Personalmente sostengo que ésta no es una crisis causada por la falta de valores sino todo lo contrario. Han sido los valores quienes nos han llevado a ella: eso sí, los predominantes, promovidos algunos a lo largo de los años y presentados desde muchas facultades de empresa como la base científica e indiscutible de la economía y empresa moderna. Veamos sólo algunos de ellos.
Desde el siglo XVI se considera al hombre como individuo (cerrado, uno) y no como persona (abierto, relacional). Si el hombre es sólo individuo, que se mueve sólo por interés, que por el interés de ganar dinero crea empresas, porque para eso están las empresas -para maximizar el beneficio para el accionista (dueño)-; que así como él busca su propio beneficio también el trabajador está buscando el suyo, por lo que las palabras claves son negociación y resolución de conflictos, y la base de toda confianza es el contrato. Si esto es así, ya sabemos lo que tenemos que hacer: cada uno a lo suyo. Eso del bien común, eso de proyectos comunes son engañifla para tontos cuando se les necesita. Dura y cruda pero esta es la base teórica de la economía.

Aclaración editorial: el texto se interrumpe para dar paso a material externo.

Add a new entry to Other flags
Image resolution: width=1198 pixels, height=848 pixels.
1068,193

A poco coherentes que seamos descubriremos que la felicidad consistirá en satisfacer el propio interés, que ya no está en o con los demás sino en el propio éxito. Claro, la ética como ciencia de la felicidad no contará con principios éticos inmutables, porque éstos dependerán de cada uno… y será difícil establecer un modo de proceder ético distinto al de mi conveniencia. Por supuesto, para no pegarnos y como defensa de los más débiles, deberemos consensuar las reglas de juego, las leyes. Pero si a esto se reduce la base de las leyes, la arbitrariedad de un consenso, entenderemos que puesta la ley, puesta la trampa.

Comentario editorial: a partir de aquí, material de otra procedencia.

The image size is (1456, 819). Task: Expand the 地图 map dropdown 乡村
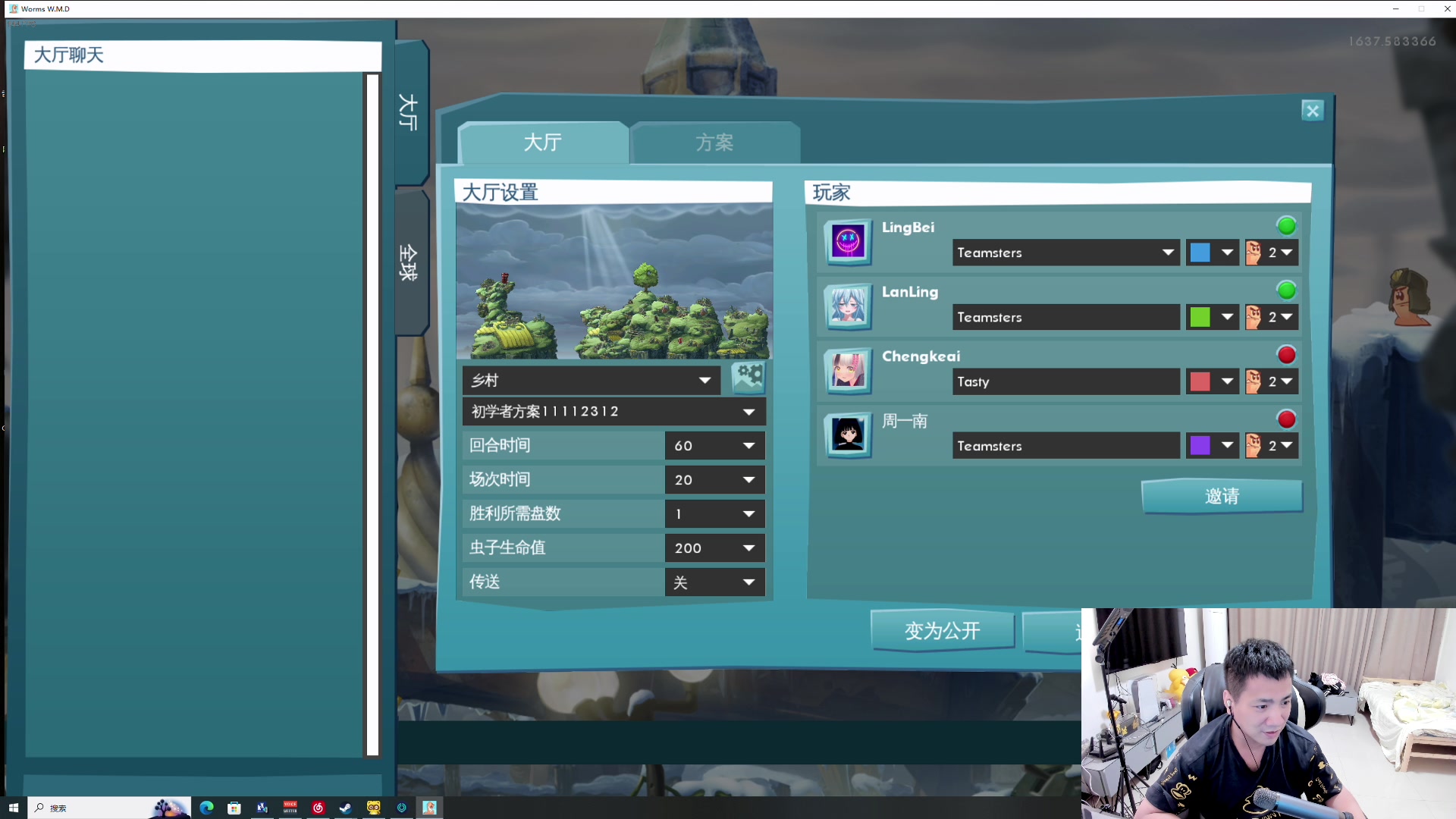[705, 379]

Titulaba este post Bajo el manto de la corrupción. Y señalaba que lo que realmente me sorprende no es la corrupción sino que nos extrañemos ante ella. Ya que estamos de refranes, de aquellos polvos, estos lodos: de ese pensar, este proceder. O de una debilidad humana, este pensar.
La codicia siempre ha existido: el apetito desordenado de bienes, diría un clásico. Pero, como Enrique VIII, le hemos dado carta de naturaleza hasta convertirla en ideal, en modelo para quien busca el éxito. Ante mi interés como valor incuestionable, ser codicioso es el modo natural de proceder de todo individuo. Quien no actúa así es que no se entera, ni siquiera de su enfermedad: sufre de buenismo tonto y ridículo, más peligroso todavía si a base de practicarlo finalmente deviene en crónico. ¿Extrañarnos de la corrupción? Lo extraño es que no la hubiera.
Pícaros, envidiosos…, manifestación de que estos valores han calado en nosotros. Como Jacinto Choza, echo en falta a los grandes sinvergüenzas: al menos tenían el valor de no negar el fondo de las cosas. Pero sobre este fondo, otro día.
Este post es una colaboración de José Ramón Lacosta, presidente del Foro Europeo y docente de la asignatura «Liderazgo, valores y empresa» del MBA Internacional de la Universidad Privada del Norte.